Eigenharp was invented by web entrepreneur and musician John Lambert. As a member of the ambient trance group Shen, Lambert felt that the electronic instruments were not as emotive or expressive as guitars or human voices. After selling his internet company, Hyperlink, he founded Eigenlabs in 2001 and began 8 years of development that resulted in the Eigenharp. The Alpha model was introduced in 2009, followed by the Pico in 2010 and the Tau in 2012.

==Models==
The instrument comes in three models: Alpha, Tau, and Pico, in decreasing order of size. Each has a breath-pipe, a key matrix (120, 72, and 18) and a ribbon controller. The Alpha and Tau also have 12 percussion keys each and a headphone output. The Alpha also has microphone preamplifier with an input on the instrument as well as a second ribbon controller.

==Characteristics==

Characteristics of all of the instruments are:
- A matrix of velocity sensitive multi-expressive keys, each of which act like a 6-way analog joystick.
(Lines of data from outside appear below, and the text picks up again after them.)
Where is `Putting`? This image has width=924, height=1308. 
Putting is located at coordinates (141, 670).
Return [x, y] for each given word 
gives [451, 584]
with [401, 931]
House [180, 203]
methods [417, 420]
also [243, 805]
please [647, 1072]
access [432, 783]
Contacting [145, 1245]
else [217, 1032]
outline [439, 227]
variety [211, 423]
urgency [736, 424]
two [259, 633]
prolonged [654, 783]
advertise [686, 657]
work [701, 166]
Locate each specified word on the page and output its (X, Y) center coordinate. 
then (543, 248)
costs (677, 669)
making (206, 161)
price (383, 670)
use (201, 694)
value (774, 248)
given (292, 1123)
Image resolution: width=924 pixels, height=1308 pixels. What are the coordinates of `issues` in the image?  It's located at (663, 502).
This allows the simultaneous pitch bend and modulation (or other parameters) of each played note individually.
- A stick-like vertical form factor akin to a sitar for the larger models or a flute in the smaller ones.
- A built-in wind controller, giving the larger versions of the instrument an appearance similar to a bassoon.
- One or two ribbon controller strips.
- The software is available as open-source under the GPLv3 and runs both on Macintosh and Windows.

Additionally, the larger models have:
- A series of percussion keys
- A built-in step sequencer with indicator LEDs for each key.